But it was okay. It was fine. Ir wasn’t like the job had long-term prospects. The end had been coming no matter what. He had just made it…definitive. It was fine.
When she got home, there was a letter of recommendation in her inbox. For God’s sake, he sure hadn’t waited long to sever their last tie.
To Whom it May Concern:
Windsor Smith served as my personal assistant for the past three months. As a surgeon with an extremely demanding clinical, academic and administrative schedule, I relied heavily on her exceptional organizational skills, judgment and intelligence, all of which she consistently exhibited throughout her employ. She handled complex scheduling, confidential medical and professional correspondence, travel logistics, as well as high-level coordination with hospitals, academic institutions, and professional organizations, always with efficiency and professionalism. I found her to be a person of deep integrity and a strong work ethic, and she has my unequivocal recommendation.
Sincerely,
Lorenzo Santini, M.D., Ph.D.
Chief of Special Surgeries at Mass General Brigham Hospital
Distinguished Professor at Harvard University Medical School
Fellow of the American College of Surgeons
She wondered if he’d asked ChatGPT to write it, since it was so impersonal. Then again, so was he.
Even as she had the thought, she felt a little ashamed. He was not impersonal. She knew that, maybe better than anyone. The image of him fresh from the Charles flashed like a razor. Was she crying? Shit. She was crying. She stomped around her tiny house for half an hour, opening and closing cupboards before finally going to bed with four Dateline podcast episodes in the queue to soothe her battered heart.

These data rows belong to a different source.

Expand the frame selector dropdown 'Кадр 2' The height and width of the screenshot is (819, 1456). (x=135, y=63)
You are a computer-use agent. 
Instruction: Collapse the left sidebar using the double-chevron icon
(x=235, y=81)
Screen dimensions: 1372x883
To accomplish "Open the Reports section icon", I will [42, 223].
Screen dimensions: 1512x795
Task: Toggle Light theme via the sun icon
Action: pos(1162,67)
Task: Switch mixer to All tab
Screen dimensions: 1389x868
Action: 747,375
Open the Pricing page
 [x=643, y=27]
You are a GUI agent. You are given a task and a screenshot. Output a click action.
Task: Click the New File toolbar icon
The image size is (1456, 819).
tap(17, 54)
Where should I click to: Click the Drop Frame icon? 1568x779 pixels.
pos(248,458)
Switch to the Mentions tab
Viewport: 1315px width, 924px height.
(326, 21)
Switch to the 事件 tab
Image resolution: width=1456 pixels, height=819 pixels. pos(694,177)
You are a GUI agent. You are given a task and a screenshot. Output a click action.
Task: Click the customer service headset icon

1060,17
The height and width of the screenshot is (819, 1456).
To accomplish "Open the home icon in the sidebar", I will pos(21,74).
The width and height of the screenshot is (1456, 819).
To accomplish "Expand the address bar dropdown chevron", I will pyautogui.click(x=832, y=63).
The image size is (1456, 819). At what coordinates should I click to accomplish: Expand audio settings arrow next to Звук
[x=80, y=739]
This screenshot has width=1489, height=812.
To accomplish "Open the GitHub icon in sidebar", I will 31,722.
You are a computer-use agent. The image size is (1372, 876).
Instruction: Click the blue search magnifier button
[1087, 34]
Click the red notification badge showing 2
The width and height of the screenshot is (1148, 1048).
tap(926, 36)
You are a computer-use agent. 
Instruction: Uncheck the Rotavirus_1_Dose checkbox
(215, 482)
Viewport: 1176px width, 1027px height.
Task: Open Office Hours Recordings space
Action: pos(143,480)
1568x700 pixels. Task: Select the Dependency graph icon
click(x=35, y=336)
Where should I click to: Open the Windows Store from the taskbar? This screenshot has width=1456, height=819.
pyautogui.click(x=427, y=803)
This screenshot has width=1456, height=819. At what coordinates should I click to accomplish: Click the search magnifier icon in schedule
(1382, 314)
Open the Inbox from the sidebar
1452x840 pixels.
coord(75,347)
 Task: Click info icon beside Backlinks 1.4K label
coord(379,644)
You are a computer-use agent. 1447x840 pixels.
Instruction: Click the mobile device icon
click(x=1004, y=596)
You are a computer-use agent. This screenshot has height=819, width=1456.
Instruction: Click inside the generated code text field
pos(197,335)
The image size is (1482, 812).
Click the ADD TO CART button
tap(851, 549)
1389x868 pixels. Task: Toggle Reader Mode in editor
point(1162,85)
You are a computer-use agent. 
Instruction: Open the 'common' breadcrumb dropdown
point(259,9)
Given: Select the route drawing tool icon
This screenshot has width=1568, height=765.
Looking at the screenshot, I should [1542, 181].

She felt calmer the next morning. The pragmatic child of Gerald and Ellie Smith had things to do. A résumé to polish. Rosie and Robbie’s wedding in two weeks. Her house could use a good scouring. She had another session with Joyce, Lorenzo’s disorganized neighbor, in Boston.
He’d been so angry. Hurt, really, but also so angry. Had she really been so wrong to urge him to talk to his family? Maybe he was right. She didn’t know them.
She did, however, feel like she knew him. The man who had so capably looked after her when she’d run into Mitchell at Logan Airport. Who had kissed her in the elevator, who had jumped into a river to save a little boy and then gone back to the hospital and saved someone else’s life. He was a man of few words, but God, the words he had said mattered so much. The soft ones and the hard ones.
Her heart ached. He was right. Her advice had not done anything but upset his parents and disappointed him. What did she know? She was the invisible one, after all. She’d never brought that up during a family dinner. Why had she thought Lorenzo should?
Maybe because it mattered to him so much, whereas she was pretty okay with her role.
And also…maybe she wasn’t as invisible as she’d once thought. Quieter, maybe. Less of a drama queen than Addie and Robbie, less brilliant than Harlow and Lark, but she’d never felt unimportant. She knew she was loved.
Maybe Lorenzo didn’t. Maybe that was the difference.
After the Smith family had done a similar joy-explosion at Lark and Dante’s news, Winnie waited a few days, then drove down to meet Lark after her shift in the ER. They went to a little pub near Hyannis Hospital, one that offered half-pound cheeseburgers and fried pickles, a place Winnie was sure Lorenzo would never visit.
Her sister was waiting for her. They hugged, ordered their burgers, talked about how Lark was feeling, how they were both so excited to see their nephew at the wedding, and how long Grandpop’s best man speech was.
And then, as they ate their delicious and unhealthy meals, Winnie got to it.
“Lorenzo fired me.”
“Oh, no! I’m so sorry! He’s not easy to work for, I’m sure.”
“Actually, he was pretty great. I loved the job, and he was a very good boss.”
Her sister took an enormous bite of her bacon and blue cheese burger. “So what went wrong, honey?” she asked thickly, cheeks bulging.
To her shock and horror, Winnie felt tears sting her eyes. “I, uh…I pushed him a little. To talk about his feelings and tell his family that he wished he felt closer to them. Because he’s a little stunted, as you know, but underneath, he’s…more.”
“I always thought so, too,” Lark said with a kind smile, then eyed the uneaten half of Winnie’s burger. “Are you going to finish that?”
“No, no, go ahead.”
Lark lunged. “Sorry, I’m starving. I swear, I eat seventeen times a day.” When Winnie didn’t respond, Lark said, “So why did he fire you?”
Winnie looked at her plate. “I told him he should get out of his own way, in a nutshell. That he could do better with people if he wasn’t so afraid of rejection.” Like it had been any of her business. “And he didn’t like that assessment. I should’ve stayed in my lane. I don’t blame him.”